> [WORK INSTRUCTIONS] Copy the whole text below on multiplication misconceptions and practice, keeping every word, line, and mark the same.

> [SOURCE TEXT]
• • • • • • •

How to address it: Show unequal groups and refuse to write a single multiplication for them. Multiplication is the shortcut only when every group is the same size, otherwise you must add the different amounts.
MisconceptionSwapping the factors changes the answer, so 3 x 4 and 4 x 3 are different.
Why it happens: In words '3 groups of 4' and '4 groups of 3' sound different, so students expect different totals.
How to address it: Rotate the same array a quarter turn. The rows become columns and the total is unchanged. The two sentences are equal even though the groupings are told differently.
MisconceptionAny number times 1 is bigger, and any number times 0 is that number.
Why it happens: Students expect multiplying to always make things larger, so times 1 and times 0 feel wrong.
How to address it: Model 5 groups of 1 (five single counters, total 5) and 5 groups of 0 (five empty cups, total 0). A group of nothing adds nothing, so 5 x 0 = 0, and one in each group leaves the number unchanged, so 5 x 1 = 5.
Guided practice (with answers)
1. How many counters are in 4 groups of 3? Write it as a multiplication.
Answer: 4 x 3 = 12. Four equal groups of 3, counted 3, 6, 9, 12.
2. Write the multiplication sentence for this array.
Answer: 2 x 6 = 12 (or 6 x 2 = 12). Two rows of six.
3. Name the factors and the product in 5 x 4 = 20.
Answer: The factors are 5 and 4. The product is 20.
4. If 6 x 3 = 18, what is 3 x 6?
Answer: 18. Swapping the factors does not change the product (commutative property).
5. Break apart 4 x 7 into two easier facts and solve.
Answer: 4 x 5 = 20 and 4 x 2 = 8, then 20 + 8 = 28. So 4 x 7 = 28.
6. There are 3 rows of chairs with 5 chairs in each row. How many chairs?
Answer: 3 x 5 = 15 chairs.
Independent practice worksheets
Set the matching ChalkBee worksheets for independent work. The answer keys are computed in code, so they are never wrong. Start with equal groups and arrays, then move to times-table fluency once the meaning is secure.

• • • • • • •

> [DATA SECTION]
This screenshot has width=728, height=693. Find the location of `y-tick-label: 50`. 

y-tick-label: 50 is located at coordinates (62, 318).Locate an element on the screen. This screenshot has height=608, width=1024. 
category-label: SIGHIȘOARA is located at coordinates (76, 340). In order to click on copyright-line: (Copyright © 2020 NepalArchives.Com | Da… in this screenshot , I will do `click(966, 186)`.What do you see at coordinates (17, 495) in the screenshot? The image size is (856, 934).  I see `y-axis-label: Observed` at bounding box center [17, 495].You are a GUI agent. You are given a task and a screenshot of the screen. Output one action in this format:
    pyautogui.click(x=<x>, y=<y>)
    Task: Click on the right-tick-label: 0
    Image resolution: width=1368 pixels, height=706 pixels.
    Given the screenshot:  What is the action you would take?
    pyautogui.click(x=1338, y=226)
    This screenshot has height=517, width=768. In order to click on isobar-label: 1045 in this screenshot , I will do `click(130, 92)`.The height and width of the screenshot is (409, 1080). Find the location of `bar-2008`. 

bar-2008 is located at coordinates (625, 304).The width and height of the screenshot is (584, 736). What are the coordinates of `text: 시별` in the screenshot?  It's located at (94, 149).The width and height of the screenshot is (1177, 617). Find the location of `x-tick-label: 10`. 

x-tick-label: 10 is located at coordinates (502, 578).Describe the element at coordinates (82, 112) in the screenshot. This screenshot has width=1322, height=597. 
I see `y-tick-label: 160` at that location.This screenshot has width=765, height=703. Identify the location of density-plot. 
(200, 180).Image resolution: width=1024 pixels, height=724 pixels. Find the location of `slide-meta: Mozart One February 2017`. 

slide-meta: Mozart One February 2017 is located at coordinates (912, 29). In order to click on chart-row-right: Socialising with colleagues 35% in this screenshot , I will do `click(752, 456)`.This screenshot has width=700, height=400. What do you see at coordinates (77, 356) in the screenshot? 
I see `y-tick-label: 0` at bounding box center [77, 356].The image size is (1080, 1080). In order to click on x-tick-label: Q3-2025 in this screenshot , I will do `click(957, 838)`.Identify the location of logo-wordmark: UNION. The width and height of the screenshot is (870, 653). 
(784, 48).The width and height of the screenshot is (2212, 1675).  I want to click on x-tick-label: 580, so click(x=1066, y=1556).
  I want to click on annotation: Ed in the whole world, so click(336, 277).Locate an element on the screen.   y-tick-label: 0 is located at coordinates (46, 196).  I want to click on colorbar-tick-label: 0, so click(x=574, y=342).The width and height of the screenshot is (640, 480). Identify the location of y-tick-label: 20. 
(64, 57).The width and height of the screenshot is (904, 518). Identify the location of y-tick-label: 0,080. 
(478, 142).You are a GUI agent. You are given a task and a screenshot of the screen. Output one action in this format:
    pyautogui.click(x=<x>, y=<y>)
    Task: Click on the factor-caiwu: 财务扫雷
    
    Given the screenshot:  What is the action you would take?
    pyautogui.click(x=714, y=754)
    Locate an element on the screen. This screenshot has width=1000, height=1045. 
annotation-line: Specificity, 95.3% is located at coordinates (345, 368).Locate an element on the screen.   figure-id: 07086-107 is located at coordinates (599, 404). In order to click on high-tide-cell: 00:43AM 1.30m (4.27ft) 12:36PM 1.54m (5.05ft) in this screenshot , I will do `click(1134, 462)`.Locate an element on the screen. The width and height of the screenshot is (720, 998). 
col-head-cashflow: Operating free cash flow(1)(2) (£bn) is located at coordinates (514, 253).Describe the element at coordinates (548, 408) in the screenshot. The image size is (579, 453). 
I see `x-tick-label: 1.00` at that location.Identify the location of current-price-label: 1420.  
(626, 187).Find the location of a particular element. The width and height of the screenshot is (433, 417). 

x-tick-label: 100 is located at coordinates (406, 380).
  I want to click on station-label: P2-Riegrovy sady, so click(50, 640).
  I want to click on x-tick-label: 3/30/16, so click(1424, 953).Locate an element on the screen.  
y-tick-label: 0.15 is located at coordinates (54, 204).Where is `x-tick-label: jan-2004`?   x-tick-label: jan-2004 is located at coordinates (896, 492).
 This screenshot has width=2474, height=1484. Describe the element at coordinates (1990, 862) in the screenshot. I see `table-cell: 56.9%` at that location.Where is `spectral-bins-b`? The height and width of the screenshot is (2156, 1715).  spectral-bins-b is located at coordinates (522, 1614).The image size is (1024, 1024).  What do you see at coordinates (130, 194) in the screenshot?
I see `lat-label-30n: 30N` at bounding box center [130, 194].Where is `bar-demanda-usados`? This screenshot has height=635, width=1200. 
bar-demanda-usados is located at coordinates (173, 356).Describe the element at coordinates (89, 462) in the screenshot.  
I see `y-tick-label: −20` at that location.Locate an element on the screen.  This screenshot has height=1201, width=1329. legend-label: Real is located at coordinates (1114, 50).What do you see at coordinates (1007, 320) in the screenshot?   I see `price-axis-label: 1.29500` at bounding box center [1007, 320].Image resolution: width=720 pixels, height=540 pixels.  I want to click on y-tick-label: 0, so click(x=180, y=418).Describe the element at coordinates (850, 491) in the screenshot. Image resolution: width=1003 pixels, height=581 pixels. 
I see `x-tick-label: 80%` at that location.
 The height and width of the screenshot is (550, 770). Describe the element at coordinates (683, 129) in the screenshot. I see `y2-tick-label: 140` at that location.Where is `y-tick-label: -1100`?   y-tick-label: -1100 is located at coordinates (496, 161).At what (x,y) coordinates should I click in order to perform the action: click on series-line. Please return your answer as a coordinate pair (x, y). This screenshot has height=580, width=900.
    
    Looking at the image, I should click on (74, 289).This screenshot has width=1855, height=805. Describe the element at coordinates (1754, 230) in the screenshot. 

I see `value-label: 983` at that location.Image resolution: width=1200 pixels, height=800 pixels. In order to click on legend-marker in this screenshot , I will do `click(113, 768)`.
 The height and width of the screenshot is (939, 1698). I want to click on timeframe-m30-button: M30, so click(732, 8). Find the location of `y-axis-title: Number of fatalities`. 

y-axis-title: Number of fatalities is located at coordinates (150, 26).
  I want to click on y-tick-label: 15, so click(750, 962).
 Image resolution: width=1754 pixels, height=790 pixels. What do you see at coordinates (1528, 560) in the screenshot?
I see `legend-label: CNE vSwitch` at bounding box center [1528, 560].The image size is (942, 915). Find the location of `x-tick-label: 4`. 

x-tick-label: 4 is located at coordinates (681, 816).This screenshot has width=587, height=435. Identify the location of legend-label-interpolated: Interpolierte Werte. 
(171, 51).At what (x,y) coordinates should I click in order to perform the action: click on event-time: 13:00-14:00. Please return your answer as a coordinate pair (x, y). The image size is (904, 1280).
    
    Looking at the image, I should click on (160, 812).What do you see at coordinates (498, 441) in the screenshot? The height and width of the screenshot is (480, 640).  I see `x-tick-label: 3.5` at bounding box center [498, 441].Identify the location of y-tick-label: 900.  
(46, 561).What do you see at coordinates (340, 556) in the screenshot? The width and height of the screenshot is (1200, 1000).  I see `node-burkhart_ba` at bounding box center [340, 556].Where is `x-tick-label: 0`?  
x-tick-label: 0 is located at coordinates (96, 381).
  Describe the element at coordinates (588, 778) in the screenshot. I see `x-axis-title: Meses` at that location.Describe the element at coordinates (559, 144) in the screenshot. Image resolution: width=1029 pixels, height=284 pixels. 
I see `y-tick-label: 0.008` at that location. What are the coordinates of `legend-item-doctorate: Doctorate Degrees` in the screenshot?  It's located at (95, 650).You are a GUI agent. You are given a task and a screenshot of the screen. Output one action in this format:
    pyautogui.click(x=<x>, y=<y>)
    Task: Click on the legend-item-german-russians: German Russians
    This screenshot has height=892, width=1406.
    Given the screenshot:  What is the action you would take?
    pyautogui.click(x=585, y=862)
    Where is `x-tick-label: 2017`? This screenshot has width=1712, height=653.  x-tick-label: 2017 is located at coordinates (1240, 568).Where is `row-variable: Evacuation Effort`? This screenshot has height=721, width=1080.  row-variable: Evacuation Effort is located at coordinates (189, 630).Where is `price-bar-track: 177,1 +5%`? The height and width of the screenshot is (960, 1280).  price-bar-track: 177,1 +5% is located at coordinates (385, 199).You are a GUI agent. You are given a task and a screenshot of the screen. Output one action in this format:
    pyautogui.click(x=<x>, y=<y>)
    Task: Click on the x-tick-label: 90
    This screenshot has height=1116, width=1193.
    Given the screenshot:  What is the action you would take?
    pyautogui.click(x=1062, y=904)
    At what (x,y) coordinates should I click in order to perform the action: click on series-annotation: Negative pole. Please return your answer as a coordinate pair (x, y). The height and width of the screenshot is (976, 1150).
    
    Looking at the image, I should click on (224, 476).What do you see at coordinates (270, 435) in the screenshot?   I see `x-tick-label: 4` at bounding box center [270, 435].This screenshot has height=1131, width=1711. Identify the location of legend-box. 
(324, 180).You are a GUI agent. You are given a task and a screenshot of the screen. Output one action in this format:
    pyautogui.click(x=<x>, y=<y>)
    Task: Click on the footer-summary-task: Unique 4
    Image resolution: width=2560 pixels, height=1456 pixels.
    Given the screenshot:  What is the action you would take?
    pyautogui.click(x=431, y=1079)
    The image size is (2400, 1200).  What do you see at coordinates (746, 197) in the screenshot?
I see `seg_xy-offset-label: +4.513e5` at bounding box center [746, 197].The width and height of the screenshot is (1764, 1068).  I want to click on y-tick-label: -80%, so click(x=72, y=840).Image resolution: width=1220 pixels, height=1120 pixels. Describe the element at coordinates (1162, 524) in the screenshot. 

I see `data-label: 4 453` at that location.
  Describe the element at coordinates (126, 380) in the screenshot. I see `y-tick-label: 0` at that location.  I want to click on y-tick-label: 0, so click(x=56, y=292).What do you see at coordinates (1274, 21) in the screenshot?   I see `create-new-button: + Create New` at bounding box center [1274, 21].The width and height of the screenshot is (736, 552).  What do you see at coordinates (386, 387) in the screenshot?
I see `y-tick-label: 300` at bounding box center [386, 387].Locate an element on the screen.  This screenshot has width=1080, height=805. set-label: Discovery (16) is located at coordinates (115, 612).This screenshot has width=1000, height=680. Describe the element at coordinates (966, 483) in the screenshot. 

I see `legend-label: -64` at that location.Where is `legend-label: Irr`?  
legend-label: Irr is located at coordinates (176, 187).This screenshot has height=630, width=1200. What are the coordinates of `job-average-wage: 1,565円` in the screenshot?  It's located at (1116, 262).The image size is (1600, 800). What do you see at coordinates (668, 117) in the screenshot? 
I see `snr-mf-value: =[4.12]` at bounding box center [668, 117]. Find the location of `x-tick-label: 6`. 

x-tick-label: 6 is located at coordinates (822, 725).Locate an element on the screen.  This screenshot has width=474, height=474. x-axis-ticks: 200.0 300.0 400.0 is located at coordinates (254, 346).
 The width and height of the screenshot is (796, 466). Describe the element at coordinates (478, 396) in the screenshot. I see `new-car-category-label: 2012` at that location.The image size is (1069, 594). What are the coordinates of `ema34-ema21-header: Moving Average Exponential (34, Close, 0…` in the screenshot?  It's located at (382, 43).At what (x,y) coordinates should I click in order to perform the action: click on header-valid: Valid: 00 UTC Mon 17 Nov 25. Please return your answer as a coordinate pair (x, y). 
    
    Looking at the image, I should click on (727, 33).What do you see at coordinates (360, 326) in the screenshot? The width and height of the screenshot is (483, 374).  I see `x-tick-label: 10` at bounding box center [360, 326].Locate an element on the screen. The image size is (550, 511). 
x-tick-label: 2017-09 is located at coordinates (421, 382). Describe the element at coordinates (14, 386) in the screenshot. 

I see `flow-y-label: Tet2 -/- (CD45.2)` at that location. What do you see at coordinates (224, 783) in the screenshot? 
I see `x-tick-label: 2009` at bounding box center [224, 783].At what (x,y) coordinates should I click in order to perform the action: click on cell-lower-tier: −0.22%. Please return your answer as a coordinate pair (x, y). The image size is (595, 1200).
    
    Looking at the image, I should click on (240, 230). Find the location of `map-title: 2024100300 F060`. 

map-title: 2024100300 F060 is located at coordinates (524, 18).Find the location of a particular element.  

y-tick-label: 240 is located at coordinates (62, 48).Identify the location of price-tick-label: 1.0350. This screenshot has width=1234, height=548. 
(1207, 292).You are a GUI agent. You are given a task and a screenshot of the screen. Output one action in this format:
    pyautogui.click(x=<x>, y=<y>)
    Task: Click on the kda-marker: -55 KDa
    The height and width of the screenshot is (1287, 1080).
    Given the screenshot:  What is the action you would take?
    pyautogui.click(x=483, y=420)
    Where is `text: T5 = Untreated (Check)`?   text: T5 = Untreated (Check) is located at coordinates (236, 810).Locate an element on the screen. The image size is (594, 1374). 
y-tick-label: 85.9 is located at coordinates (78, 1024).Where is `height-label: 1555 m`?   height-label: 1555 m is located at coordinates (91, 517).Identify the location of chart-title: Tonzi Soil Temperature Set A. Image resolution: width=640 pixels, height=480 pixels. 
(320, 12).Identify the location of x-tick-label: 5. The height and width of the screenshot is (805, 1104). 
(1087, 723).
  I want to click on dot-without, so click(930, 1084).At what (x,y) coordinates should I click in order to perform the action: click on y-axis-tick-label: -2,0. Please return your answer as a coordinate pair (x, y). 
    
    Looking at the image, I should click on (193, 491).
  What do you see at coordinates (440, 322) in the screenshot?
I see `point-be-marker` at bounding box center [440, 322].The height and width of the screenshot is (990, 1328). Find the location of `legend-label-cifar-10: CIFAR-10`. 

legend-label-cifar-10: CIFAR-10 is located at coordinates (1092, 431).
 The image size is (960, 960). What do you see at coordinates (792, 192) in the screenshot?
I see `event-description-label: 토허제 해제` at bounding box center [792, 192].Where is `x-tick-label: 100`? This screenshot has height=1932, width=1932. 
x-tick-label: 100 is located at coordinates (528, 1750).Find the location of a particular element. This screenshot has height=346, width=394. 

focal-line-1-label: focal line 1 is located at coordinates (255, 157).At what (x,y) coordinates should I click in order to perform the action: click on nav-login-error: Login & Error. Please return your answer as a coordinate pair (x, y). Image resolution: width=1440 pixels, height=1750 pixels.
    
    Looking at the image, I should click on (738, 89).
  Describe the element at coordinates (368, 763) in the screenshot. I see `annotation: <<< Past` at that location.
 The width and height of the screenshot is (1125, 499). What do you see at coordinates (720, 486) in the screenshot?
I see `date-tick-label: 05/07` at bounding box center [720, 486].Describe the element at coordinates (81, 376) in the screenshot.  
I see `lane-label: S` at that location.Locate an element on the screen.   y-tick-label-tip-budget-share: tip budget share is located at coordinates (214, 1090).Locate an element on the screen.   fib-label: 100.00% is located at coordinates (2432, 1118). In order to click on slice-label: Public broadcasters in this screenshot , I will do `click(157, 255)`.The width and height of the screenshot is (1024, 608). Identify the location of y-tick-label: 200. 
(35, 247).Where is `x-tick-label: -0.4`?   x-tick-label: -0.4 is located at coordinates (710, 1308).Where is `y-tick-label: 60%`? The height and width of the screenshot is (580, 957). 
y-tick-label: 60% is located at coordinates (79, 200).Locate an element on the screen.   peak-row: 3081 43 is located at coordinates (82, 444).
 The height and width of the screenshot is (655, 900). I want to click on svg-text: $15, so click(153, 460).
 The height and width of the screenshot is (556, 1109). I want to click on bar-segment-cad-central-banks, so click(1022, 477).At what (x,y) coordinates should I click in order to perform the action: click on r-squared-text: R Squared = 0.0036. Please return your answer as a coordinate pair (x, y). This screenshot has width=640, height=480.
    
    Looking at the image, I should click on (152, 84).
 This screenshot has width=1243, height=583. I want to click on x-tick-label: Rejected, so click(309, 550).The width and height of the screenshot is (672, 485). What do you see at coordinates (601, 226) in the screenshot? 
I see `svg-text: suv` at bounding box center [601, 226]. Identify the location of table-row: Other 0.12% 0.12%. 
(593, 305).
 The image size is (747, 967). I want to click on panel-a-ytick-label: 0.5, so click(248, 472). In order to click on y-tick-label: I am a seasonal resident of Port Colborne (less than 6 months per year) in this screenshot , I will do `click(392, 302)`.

• • • • • • •

> [EXERCISE RESPONSE]
How to address it: Show unequal groups and refuse to write a single multiplication for them. Multiplication is the shortcut only when every group is the same size, otherwise you must add the different amounts.
MisconceptionSwapping the factors changes the answer, so 3 x 4 and 4 x 3 are different.
Why it happens: In words '3 groups of 4' and '4 groups of 3' sound different, so students expect different totals.
How to address it: Rotate the same array a quarter turn. The rows become columns and the total is unchanged. The two sentences are equal even though the groupings are told differently.
MisconceptionAny number times 1 is bigger, and any number times 0 is that number.
Why it happens: Students expect multiplying to always make things larger, so times 1 and times 0 feel wrong.
How to address it: Model 5 groups of 1 (five single counters, total 5) and 5 groups of 0 (five empty cups, total 0). A group of nothing adds nothing, so 5 x 0 = 0, and one in each group leaves the number unchanged, so 5 x 1 = 5.
Guided practice (with answers)
1. How many counters are in 4 groups of 3? Write it as a multiplication.
Answer: 4 x 3 = 12. Four equal groups of 3, counted 3, 6, 9, 12.
2. Write the multiplication sentence for this array.
Answer: 2 x 6 = 12 (or 6 x 2 = 12). Two rows of six.
3. Name the factors and the product in 5 x 4 = 20.
Answer: The factors are 5 and 4. The product is 20.
4. If 6 x 3 = 18, what is 3 x 6?
Answer: 18. Swapping the factors does not change the product (commutative property).
5. Break apart 4 x 7 into two easier facts and solve.
Answer: 4 x 5 = 20 and 4 x 2 = 8, then 20 + 8 = 28. So 4 x 7 = 28.
6. There are 3 rows of chairs with 5 chairs in each row. How many chairs?
Answer: 3 x 5 = 15 chairs.
Independent practice worksheets
Set the matching ChalkBee worksheets for independent work. The answer keys are computed in code, so they are never wrong. Start with equal groups and arrays, then move to times-table fluency once the meaning is secure.